TASK BRIEF -> For this exercise, return the line containing "কী? (122, 10)" and every line after it through the end of the records below, without alteration.

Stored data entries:

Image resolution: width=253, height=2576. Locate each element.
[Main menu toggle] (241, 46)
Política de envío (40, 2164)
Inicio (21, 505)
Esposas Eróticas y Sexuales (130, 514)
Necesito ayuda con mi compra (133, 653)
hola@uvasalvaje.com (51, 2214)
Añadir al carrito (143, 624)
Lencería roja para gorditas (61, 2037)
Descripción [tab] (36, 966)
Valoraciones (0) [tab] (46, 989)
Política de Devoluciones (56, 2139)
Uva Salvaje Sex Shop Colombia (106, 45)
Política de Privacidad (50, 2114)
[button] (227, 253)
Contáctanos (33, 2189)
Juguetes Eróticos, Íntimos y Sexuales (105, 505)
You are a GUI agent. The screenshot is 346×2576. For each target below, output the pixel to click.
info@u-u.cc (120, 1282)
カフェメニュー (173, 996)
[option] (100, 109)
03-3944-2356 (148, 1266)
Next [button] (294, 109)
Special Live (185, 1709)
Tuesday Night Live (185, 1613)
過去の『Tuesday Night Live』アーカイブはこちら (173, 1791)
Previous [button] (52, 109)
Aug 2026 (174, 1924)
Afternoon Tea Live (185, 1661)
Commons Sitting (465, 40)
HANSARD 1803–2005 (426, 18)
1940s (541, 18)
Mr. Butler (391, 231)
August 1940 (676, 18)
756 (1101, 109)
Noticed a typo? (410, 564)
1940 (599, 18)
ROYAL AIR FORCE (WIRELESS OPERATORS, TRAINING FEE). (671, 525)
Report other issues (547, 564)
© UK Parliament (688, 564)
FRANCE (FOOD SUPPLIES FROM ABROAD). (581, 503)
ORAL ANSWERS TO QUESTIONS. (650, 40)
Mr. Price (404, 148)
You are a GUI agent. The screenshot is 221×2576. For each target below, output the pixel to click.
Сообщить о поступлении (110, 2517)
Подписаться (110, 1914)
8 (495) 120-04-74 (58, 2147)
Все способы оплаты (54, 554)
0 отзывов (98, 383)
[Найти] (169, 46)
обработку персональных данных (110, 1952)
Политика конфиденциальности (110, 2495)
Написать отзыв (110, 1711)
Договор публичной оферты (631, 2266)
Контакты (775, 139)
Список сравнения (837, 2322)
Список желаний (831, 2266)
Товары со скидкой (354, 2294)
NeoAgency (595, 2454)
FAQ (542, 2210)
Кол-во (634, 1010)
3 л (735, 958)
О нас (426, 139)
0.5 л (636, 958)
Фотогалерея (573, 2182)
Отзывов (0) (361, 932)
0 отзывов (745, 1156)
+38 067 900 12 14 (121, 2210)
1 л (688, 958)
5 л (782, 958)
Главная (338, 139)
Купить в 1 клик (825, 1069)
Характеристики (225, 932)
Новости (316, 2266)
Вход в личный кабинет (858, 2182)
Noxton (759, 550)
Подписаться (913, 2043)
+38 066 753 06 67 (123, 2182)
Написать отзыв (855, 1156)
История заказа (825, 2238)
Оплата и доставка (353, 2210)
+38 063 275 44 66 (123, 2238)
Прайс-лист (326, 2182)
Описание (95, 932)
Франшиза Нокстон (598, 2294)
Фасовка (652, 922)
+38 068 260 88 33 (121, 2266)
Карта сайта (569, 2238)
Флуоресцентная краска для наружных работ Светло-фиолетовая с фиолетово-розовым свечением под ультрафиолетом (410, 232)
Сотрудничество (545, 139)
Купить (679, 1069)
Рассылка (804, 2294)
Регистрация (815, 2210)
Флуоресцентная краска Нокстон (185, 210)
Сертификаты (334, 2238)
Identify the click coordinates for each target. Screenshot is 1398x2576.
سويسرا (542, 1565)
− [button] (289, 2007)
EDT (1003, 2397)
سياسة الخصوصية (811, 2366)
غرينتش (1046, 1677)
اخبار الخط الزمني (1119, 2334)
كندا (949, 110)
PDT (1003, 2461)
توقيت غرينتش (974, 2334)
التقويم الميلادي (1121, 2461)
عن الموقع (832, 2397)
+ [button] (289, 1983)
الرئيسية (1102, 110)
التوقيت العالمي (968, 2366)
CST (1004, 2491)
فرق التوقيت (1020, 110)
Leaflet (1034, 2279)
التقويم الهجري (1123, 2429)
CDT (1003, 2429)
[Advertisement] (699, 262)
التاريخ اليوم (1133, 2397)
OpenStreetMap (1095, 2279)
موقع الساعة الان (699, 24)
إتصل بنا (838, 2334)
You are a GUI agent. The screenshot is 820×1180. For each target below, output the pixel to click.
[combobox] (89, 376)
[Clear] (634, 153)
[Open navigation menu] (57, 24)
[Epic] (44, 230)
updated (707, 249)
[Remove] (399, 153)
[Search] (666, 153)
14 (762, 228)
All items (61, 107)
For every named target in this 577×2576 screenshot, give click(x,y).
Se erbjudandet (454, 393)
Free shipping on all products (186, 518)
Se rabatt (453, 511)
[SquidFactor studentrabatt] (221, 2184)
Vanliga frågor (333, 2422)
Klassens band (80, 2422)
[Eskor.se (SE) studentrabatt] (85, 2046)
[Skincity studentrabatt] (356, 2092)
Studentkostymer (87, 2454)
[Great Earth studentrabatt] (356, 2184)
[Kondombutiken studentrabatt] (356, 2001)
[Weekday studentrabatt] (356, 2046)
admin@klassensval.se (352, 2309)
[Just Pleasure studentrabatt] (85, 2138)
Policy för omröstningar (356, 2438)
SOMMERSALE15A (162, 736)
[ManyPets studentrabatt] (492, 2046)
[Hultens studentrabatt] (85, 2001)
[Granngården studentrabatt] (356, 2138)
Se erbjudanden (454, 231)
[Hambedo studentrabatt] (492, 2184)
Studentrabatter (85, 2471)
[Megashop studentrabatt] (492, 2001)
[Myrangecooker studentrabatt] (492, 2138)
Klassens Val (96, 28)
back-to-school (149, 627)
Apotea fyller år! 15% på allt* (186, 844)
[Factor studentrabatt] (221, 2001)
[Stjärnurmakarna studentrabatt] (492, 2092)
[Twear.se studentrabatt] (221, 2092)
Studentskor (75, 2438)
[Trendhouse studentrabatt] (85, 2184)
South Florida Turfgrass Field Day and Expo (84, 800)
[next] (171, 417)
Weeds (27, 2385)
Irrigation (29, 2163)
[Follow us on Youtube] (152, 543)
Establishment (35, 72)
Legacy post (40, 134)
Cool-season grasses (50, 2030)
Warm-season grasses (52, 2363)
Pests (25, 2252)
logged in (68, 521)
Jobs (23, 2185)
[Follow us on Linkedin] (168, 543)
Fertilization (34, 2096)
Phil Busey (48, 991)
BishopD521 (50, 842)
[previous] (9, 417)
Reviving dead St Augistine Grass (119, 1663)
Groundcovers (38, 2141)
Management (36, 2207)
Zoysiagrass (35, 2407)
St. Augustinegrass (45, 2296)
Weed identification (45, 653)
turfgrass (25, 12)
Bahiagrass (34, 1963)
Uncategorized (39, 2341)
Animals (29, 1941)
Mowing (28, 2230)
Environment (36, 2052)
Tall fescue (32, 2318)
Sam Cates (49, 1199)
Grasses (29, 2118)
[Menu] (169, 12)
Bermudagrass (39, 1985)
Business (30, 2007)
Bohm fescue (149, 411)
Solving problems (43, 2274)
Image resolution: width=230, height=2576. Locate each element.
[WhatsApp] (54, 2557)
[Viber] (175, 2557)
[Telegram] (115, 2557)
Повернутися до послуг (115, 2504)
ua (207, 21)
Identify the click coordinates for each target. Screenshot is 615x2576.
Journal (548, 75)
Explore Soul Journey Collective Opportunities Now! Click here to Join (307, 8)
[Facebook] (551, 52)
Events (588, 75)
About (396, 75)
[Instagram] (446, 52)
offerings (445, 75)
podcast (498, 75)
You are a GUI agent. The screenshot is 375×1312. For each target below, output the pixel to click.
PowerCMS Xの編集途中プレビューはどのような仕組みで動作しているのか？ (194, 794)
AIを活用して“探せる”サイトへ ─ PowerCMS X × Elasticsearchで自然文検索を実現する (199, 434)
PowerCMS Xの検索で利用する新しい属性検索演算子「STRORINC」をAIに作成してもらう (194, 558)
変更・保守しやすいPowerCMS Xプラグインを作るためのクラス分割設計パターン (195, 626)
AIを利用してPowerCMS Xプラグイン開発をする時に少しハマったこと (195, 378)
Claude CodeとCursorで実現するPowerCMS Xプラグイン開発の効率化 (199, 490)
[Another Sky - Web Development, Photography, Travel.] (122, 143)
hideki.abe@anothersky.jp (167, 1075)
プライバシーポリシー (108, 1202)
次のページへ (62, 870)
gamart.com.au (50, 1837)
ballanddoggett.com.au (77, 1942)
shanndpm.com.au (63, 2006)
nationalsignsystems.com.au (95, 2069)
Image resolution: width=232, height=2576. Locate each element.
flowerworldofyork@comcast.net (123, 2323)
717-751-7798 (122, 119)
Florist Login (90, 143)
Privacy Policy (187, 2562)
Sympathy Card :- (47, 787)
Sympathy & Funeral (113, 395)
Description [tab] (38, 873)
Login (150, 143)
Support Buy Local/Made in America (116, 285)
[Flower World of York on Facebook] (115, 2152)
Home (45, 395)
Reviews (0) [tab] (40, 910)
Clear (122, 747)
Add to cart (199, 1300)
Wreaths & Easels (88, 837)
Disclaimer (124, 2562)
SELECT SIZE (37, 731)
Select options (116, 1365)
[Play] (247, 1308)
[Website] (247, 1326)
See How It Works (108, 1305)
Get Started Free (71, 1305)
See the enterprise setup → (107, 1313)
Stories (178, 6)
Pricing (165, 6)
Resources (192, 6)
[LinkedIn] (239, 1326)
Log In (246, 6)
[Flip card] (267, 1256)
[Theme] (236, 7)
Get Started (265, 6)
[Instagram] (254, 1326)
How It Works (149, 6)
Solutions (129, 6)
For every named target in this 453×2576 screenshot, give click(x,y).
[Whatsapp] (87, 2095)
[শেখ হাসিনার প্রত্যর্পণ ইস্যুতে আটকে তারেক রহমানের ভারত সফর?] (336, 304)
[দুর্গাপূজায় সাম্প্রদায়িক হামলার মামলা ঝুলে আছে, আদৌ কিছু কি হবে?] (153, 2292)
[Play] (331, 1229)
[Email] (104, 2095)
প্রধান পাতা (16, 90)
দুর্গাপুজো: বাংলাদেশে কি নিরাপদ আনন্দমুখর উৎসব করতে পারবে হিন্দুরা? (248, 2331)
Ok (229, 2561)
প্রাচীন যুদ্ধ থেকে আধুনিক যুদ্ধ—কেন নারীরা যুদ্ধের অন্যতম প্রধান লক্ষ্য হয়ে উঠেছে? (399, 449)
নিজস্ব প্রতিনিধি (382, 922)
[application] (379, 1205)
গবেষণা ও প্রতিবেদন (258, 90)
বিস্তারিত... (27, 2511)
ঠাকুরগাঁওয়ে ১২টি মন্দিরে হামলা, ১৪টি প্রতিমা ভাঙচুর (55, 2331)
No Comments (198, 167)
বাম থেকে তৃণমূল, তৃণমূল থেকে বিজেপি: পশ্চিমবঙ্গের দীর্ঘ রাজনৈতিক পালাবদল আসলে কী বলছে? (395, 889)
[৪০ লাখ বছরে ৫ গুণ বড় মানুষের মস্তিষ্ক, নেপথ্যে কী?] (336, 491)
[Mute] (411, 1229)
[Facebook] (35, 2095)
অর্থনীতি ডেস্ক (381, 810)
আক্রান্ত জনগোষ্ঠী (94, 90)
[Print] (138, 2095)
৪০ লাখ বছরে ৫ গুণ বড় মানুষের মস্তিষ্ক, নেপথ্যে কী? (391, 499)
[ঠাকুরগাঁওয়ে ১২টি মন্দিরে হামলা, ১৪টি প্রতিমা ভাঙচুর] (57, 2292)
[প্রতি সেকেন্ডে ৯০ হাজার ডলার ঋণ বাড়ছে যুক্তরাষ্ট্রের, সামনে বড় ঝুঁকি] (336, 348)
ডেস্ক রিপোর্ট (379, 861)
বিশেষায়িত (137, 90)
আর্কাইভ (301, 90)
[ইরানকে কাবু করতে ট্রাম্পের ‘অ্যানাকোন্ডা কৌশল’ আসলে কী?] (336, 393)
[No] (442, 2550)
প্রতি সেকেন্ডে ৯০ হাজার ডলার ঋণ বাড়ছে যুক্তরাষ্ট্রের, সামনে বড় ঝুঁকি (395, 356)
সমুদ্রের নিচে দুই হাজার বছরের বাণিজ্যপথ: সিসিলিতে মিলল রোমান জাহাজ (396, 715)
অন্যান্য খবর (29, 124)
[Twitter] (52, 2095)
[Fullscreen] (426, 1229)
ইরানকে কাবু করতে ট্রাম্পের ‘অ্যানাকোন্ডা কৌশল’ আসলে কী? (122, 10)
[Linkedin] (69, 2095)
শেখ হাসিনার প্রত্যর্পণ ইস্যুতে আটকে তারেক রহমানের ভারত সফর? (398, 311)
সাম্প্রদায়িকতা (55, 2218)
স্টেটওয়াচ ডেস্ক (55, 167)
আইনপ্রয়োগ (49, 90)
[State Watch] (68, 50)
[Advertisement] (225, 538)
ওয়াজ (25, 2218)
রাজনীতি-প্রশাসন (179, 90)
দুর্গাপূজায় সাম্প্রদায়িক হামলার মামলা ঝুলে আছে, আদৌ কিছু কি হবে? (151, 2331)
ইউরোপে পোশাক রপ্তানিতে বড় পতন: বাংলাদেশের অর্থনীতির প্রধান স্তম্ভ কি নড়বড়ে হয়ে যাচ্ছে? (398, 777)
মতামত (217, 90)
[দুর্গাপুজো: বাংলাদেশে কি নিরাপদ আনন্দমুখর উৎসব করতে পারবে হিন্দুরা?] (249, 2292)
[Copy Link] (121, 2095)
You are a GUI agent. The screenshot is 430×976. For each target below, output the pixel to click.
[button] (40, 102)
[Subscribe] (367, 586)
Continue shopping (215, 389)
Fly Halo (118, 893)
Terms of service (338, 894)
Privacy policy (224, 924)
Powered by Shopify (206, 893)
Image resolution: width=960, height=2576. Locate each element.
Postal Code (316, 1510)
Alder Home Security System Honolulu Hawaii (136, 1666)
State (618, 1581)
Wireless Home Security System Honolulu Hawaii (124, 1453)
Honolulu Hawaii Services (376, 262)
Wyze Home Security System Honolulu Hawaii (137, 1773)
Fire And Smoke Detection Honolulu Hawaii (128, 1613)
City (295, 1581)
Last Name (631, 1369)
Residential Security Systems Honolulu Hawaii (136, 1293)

ANSWER SECTION ->
ইরানকে কাবু করতে ট্রাম্পের ‘অ্যানাকোন্ডা কৌশল’ আসলে কী? (122, 10)
[Linkedin] (69, 2095)
শেখ হাসিনার প্রত্যর্পণ ইস্যুতে আটকে তারেক রহমানের ভারত সফর? (398, 311)
সাম্প্রদায়িকতা (55, 2218)
স্টেটওয়াচ ডেস্ক (55, 167)
আইনপ্রয়োগ (49, 90)
[State Watch] (68, 50)
[Advertisement] (225, 538)
ওয়াজ (25, 2218)
রাজনীতি-প্রশাসন (179, 90)
দুর্গাপূজায় সাম্প্রদায়িক হামলার মামলা ঝুলে আছে, আদৌ কিছু কি হবে? (151, 2331)
ইউরোপে পোশাক রপ্তানিতে বড় পতন: বাংলাদেশের অর্থনীতির প্রধান স্তম্ভ কি নড়বড়ে হয়ে যাচ্ছে? (398, 777)
মতামত (217, 90)
[দুর্গাপুজো: বাংলাদেশে কি নিরাপদ আনন্দমুখর উৎসব করতে পারবে হিন্দুরা?] (249, 2292)
[Copy Link] (121, 2095)
You are a GUI agent. The screenshot is 430×976. For each target below, output the pixel to click.
[button] (40, 102)
[Subscribe] (367, 586)
Continue shopping (215, 389)
Fly Halo (118, 893)
Terms of service (338, 894)
Privacy policy (224, 924)
Powered by Shopify (206, 893)
Image resolution: width=960, height=2576. Locate each element.
Postal Code (316, 1510)
Alder Home Security System Honolulu Hawaii (136, 1666)
State (618, 1581)
Wireless Home Security System Honolulu Hawaii (124, 1453)
Honolulu Hawaii Services (376, 262)
Wyze Home Security System Honolulu Hawaii (137, 1773)
Fire And Smoke Detection Honolulu Hawaii (128, 1613)
City (295, 1581)
Last Name (631, 1369)
Residential Security Systems Honolulu Hawaii (136, 1293)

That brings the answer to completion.